The body temperature of a reptile plays an important role in drug absorption, as does anatomic variations between species (Mosley, 2011). Reptiles should always be at their preferred optimum temperature zone when drugs are administered to ensure maximal absorption. It is recommended that drug administration into the caudal body of reptiles is avoided, as concerns have been raised due to renal first-pass effects and potential nephrotoxicity. Whilst this is not consistent between species (Holz et al., 1997), it is best to avoid administration of potentially nephrotoxic drugs, such as NSAIDs, into the tail and hindlimbs of reptiles.
Pharmacokinetic data for NSAIDs in reptiles is poor and their efficacy has not been proven despite multiple studies (Perry and Nevarez, 2018). Non-selective COX inhibitors have been advocated as a study of eastern box turtles demonstrated COX-1 and COX-2 proteins are expressed within the turtle tissues (Royal et al., 2012).
Butorphanol has been shown to have little or no effect in red-eared sliders (Sladky et al., 2007), bearded dragons and corn snakes (Sladky et al., 2008), but these same studies demonstrated antinociceptive effects of morphine in red-eared sliders and bearded dragons. Buprenorphine has been shown to not be efficacious in green iguanas (Greenacre et al., 2006) and red-eared sliders (Mans et al., 2012). However, the study by Mans et al. showed that hydromorphone was efficacious, indicating that pure mu receptor agonists should be used for analgesia in reptiles.

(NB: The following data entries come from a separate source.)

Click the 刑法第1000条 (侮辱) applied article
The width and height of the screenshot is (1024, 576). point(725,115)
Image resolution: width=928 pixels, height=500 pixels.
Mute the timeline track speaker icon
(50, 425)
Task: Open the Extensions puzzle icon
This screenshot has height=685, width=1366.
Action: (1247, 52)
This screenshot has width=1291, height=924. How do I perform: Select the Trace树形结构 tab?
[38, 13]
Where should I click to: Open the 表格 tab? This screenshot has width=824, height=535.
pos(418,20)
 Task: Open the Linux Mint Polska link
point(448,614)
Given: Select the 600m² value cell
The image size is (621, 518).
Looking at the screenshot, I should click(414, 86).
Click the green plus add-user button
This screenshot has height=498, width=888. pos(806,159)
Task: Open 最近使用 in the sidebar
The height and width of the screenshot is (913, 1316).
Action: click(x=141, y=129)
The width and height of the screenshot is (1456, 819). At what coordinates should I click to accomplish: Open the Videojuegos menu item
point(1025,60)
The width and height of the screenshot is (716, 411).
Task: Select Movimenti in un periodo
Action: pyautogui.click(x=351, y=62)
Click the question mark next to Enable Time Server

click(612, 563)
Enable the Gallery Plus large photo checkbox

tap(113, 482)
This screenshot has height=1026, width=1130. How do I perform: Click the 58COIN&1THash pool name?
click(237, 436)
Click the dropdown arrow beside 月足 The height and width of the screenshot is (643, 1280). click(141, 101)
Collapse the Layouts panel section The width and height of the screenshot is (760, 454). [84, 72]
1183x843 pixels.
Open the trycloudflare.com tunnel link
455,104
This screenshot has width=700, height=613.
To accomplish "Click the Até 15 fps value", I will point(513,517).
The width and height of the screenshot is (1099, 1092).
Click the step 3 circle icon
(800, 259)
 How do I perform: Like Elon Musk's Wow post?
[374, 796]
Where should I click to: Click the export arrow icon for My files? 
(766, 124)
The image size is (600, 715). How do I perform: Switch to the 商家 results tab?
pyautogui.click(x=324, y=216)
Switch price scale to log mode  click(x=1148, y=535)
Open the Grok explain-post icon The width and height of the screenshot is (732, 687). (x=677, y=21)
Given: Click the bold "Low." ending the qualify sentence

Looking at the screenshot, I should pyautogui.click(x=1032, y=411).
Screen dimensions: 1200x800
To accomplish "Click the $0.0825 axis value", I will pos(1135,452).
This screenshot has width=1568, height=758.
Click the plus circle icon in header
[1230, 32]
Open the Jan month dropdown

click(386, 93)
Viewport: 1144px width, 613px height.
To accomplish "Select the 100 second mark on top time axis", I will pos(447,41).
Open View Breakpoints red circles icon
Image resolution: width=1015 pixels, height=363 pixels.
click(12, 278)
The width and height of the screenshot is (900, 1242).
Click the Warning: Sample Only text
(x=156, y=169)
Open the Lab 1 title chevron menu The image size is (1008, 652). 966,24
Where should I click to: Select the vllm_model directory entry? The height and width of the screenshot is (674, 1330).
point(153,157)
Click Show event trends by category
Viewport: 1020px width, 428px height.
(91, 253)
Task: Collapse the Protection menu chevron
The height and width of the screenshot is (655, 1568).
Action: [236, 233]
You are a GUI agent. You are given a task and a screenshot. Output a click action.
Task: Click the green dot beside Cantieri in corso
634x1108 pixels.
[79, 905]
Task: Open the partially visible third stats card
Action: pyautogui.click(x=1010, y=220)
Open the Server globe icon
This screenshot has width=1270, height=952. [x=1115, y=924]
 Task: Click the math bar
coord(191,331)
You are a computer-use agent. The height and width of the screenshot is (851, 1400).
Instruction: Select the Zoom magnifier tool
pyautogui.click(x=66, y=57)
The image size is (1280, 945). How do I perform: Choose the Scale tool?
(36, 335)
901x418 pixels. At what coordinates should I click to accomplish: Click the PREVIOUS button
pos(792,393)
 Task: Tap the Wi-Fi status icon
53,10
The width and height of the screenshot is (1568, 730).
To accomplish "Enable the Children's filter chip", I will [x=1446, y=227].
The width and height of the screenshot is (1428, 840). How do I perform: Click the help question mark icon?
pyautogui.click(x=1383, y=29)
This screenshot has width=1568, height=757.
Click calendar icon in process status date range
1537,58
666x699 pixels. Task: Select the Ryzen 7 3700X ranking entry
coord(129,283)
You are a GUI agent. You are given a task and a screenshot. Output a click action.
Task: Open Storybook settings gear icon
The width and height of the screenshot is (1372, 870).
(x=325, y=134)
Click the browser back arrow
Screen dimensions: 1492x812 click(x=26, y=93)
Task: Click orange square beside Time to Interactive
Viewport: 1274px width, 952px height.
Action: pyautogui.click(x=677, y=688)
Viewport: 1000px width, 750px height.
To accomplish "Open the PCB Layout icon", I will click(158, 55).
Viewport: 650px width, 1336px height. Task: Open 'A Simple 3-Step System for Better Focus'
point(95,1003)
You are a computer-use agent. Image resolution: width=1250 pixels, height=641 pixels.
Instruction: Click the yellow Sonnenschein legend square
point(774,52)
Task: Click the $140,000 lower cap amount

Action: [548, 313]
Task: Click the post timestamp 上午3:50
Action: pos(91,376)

Tramadol has been shown to increase TWT when administered orally and subcutaneously in red-eared sliders (Baker et al., 2011) and intramuscularly in yellow-bellied sliders (Giorgi et al., 2015), indicating it is useful for analgesia and likely a good choice for outpatient analgesia for long-term patients such as those suffering thermal burns.
Use of local anaesthesia is in its early stages in reptile medicine but is being used in clinical practice with success. Intrathecal lignocaine, bupivacaine and morphine have been shown to successfully block motor function of the cloacal sphincter and hindlimbs as well as provide analgesia to the hindlimbs for up to 48 hours (Mans et al., 2011). Toxicity can be avoided by following the known toxic doses of local anaesthetics in mammals (Mosley, 2011).